***** SUPPLIED ENTRIES

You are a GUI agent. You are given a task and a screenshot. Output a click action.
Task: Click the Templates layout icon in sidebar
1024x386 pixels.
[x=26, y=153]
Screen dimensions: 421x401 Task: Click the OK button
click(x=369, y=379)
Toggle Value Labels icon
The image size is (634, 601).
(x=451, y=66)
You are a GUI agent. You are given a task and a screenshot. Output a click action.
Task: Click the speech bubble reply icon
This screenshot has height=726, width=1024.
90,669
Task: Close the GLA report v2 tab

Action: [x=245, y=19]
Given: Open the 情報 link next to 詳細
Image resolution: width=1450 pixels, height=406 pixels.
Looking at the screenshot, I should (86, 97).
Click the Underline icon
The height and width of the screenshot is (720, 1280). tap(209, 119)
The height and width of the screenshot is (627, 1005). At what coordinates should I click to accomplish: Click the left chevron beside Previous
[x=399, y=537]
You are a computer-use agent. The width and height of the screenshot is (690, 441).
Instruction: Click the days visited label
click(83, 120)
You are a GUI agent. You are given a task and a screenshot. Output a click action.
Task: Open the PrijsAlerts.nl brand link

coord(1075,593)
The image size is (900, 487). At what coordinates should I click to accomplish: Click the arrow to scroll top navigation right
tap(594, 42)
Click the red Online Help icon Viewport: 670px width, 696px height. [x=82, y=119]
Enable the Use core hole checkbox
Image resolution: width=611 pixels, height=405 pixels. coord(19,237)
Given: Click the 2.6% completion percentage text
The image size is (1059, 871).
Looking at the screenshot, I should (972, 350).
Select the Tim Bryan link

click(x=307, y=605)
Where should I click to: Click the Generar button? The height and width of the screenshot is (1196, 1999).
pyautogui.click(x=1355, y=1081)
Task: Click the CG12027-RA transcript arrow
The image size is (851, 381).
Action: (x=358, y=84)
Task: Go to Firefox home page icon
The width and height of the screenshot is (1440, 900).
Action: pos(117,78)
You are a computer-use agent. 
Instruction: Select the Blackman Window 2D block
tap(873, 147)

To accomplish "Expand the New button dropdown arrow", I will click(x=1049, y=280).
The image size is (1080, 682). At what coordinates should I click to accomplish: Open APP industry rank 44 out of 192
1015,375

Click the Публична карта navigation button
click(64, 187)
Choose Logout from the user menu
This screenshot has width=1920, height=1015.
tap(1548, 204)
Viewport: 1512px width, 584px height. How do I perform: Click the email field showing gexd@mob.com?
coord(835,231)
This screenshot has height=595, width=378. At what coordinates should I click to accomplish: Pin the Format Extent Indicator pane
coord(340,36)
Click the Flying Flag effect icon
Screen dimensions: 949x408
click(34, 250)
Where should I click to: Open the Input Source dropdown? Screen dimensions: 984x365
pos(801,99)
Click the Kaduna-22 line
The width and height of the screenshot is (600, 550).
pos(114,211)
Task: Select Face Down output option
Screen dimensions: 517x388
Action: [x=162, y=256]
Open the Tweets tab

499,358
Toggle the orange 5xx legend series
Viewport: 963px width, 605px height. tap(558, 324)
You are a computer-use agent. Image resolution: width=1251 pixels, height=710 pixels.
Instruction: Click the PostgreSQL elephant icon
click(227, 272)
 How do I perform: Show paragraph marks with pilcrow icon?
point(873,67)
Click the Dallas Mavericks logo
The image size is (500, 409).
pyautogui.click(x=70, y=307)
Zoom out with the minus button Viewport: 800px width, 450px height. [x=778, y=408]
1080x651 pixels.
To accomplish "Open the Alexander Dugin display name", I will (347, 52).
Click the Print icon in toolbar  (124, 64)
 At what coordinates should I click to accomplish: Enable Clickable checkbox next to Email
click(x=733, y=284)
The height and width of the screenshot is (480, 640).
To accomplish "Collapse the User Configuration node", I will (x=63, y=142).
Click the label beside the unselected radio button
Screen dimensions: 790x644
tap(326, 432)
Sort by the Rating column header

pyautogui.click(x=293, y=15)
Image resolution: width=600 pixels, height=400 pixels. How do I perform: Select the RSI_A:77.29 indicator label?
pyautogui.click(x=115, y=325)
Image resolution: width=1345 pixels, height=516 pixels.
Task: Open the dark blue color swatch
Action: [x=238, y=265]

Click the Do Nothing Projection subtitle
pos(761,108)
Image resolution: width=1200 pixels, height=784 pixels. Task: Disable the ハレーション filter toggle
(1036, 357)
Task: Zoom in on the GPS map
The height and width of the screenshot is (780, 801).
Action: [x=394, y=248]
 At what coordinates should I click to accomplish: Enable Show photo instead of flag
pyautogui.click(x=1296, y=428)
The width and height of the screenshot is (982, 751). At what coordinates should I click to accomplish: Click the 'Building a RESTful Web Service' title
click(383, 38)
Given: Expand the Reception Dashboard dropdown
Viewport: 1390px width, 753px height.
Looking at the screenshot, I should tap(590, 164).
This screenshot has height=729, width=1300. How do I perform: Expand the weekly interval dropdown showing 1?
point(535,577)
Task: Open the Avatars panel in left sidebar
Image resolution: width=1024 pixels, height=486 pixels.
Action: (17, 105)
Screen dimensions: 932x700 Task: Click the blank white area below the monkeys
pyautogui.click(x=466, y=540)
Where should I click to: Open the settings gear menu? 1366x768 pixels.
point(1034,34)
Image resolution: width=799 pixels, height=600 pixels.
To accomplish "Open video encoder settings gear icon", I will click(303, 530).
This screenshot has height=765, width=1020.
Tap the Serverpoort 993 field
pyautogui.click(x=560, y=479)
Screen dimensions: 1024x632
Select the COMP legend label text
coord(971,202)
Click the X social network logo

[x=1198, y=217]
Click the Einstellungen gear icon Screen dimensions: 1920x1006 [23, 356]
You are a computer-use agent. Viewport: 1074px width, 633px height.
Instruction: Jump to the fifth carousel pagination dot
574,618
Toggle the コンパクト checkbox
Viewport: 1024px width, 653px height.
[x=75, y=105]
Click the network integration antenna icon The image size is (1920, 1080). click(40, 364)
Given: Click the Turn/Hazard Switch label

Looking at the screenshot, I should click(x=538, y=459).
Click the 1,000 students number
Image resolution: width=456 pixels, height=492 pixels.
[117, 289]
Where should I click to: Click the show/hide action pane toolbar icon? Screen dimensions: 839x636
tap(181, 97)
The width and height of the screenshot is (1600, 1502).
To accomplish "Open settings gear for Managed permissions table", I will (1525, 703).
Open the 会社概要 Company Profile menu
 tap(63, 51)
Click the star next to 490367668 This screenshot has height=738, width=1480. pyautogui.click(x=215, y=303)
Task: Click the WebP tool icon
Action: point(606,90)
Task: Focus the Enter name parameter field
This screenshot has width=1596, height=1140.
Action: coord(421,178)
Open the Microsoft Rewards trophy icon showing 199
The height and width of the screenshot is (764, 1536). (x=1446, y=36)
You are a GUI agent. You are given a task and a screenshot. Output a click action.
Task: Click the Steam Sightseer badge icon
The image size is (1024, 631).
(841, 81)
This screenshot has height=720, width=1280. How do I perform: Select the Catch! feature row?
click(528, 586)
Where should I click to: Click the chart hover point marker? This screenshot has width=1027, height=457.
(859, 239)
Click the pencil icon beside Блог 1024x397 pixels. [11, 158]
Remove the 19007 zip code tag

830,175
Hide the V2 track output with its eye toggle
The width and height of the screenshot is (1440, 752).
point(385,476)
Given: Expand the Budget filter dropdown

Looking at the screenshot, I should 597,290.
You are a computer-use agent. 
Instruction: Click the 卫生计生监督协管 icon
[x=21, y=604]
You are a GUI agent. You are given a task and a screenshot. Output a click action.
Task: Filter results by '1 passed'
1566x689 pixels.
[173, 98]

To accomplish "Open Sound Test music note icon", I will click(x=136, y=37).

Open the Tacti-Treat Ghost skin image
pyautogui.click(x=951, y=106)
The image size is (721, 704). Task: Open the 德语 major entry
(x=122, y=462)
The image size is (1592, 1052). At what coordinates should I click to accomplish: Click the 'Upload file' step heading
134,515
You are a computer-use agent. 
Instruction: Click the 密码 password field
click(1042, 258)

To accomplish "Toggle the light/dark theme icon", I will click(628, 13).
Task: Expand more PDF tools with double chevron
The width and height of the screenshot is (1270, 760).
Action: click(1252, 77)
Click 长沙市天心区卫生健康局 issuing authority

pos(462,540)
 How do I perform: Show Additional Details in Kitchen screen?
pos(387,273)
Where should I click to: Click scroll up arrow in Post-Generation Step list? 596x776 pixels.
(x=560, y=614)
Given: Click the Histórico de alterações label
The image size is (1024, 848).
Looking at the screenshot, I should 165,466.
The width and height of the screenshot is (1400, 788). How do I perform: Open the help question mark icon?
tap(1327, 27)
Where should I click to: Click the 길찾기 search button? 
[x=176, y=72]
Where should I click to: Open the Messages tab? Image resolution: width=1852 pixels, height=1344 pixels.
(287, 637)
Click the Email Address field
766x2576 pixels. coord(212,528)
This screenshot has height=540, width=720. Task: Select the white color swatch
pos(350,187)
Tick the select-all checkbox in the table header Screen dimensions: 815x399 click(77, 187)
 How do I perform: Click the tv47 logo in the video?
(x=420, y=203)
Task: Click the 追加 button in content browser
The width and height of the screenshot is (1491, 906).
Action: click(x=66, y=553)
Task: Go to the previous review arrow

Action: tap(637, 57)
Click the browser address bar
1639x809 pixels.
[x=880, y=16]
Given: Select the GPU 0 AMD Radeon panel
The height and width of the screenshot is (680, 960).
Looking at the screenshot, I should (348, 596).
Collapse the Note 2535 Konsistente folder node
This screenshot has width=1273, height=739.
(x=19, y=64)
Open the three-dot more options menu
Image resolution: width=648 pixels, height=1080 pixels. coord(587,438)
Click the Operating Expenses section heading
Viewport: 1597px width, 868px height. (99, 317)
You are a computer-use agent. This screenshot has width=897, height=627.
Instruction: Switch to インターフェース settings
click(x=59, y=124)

**********

EXERCISE AIM:
From the material above, set down exactly the lines starting at the one with "Task: Open the PrijsAlerts.nl brand link" and ending at the one with "Click the red", end lines included.

RESULT BELOW:
Task: Open the PrijsAlerts.nl brand link

coord(1075,593)
The image size is (900, 487). At what coordinates should I click to accomplish: Click the arrow to scroll top navigation right
tap(594, 42)
Click the red Online Help icon Viewport: 670px width, 696px height. [x=82, y=119]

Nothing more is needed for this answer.